Because now, you are being tested. The chilling effect means that many are choosing to stay silent because there are consequences to speaking out. I’m shocked at the fear and anger, the paranoia splitting open the major fracture lines of society. The inability to listen.

What happened to us in the Philippines, it’s here. 

The campus protests are testing everyone in America. Protests are healthy; they shouldn’t be violent. Protests give voice; they shouldn’t be silenced. But you live in complicated, complex times where I think administrators and students also faced an unacknowledged danger: technology, making everything faster, meaner, more polarized. With insidious information operations online that are dividing generations.

Rappler will be documenting this and publishing in the next couple of weeks. Maybe Rappler’s experience can help you. After all, we were in hell, and dow we’re in purgatory. It can get better, and here are 3 ways we’ve learned: 

  1. Choose your best self. 
  2. Turn crisis into opportunity.
  3. Be vulnerable. 

One, choose your best self. 

Set and stay focused on your goals, but know the values you live by. How important is power? How much money will make you happy? 

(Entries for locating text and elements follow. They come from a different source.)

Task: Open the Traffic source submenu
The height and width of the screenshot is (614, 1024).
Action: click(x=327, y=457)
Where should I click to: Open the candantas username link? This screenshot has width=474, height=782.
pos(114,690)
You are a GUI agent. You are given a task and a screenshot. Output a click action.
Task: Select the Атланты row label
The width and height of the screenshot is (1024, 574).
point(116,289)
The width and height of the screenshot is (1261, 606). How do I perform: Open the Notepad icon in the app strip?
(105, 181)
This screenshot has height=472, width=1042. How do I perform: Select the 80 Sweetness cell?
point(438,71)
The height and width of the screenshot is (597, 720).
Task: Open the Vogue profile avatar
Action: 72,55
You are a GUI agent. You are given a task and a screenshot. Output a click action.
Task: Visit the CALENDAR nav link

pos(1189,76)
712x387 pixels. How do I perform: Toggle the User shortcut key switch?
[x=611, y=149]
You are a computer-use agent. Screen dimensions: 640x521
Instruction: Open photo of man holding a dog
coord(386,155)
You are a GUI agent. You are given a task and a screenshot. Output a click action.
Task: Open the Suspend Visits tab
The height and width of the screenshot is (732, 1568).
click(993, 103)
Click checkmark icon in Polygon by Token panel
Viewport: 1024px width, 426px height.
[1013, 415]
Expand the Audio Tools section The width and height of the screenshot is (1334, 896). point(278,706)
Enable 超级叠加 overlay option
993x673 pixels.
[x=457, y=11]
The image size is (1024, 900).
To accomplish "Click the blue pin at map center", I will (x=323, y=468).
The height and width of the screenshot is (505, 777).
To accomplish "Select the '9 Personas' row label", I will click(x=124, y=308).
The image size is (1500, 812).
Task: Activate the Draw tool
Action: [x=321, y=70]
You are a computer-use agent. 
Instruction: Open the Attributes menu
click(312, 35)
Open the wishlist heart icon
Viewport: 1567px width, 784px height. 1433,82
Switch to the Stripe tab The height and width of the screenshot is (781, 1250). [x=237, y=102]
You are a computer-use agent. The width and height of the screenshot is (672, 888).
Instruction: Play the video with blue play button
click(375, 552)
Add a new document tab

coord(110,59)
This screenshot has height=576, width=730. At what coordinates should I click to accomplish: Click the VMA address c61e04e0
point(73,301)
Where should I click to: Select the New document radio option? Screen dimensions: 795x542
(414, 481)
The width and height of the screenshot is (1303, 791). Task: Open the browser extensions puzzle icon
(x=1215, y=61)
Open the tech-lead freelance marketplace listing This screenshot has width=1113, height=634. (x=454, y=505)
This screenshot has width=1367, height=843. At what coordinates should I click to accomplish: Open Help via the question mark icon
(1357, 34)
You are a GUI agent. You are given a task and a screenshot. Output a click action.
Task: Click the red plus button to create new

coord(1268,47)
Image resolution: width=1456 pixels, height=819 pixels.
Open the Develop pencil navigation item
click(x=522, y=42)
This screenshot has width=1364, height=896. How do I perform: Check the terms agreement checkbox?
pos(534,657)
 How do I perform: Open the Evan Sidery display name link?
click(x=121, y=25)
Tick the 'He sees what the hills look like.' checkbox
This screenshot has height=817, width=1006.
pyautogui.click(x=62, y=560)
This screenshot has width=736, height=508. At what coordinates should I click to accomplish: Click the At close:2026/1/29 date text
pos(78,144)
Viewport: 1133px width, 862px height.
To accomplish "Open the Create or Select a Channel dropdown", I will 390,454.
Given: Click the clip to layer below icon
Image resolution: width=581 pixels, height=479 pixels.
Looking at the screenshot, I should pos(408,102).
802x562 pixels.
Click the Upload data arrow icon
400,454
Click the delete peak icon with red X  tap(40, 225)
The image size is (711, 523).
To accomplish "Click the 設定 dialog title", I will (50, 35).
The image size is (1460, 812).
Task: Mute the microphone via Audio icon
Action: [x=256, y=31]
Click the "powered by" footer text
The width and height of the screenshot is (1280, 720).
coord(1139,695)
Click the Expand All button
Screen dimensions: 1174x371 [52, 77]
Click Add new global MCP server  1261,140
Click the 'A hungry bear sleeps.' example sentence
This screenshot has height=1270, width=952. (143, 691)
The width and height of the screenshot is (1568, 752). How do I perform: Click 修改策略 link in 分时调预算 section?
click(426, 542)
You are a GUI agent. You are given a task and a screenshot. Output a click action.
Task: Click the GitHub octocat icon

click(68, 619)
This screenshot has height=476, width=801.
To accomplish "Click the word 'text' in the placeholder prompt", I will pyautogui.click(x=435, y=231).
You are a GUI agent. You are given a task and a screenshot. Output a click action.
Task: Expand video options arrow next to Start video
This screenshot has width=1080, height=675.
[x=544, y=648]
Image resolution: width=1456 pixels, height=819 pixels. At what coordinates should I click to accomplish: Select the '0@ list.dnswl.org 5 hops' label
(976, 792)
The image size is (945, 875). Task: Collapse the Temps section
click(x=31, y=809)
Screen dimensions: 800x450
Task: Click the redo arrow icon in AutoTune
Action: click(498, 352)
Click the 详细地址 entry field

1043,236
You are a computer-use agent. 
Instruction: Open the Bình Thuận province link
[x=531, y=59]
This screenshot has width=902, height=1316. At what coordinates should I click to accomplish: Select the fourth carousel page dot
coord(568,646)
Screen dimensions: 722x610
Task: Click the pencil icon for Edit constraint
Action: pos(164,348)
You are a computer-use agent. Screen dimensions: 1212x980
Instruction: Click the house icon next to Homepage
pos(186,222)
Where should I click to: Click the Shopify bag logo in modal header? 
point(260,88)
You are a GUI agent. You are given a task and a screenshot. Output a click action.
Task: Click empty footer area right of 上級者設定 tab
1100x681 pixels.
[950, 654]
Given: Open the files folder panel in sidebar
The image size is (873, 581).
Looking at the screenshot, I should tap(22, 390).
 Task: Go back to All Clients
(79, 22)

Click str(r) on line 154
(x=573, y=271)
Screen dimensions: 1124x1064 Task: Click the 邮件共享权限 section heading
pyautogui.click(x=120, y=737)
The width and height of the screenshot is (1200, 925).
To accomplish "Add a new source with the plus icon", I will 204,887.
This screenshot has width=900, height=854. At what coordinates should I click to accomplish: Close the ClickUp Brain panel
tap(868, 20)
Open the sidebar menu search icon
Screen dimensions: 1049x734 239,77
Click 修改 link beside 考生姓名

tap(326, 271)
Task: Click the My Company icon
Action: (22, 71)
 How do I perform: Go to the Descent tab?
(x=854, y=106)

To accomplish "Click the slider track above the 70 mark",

Because the only thing you can control in the world is you. Too often, we let ourselves off the hook, refusing to look at our own difficult or ugly truths. We rationalize bad behavior.

Remember that character is created in the sum of all the little choices we make. If you’re not clear about your values, you may wake up one day and realize you don’t like the person you’ve become.

So choose your best self. 

You’re standing on the rubble of the world that was, recognize it. I said this in the Nobel lecture: an atom bomb exploded in our information ecosystem because social media turned our world upside down, spreading lies, faster than facts, while amplifying fear and anger, fueling hatred. By design. For profit. 

Whether it’s the AI of social media or generative AI, we don’t have integrity of information, we don’t have integrity of facts.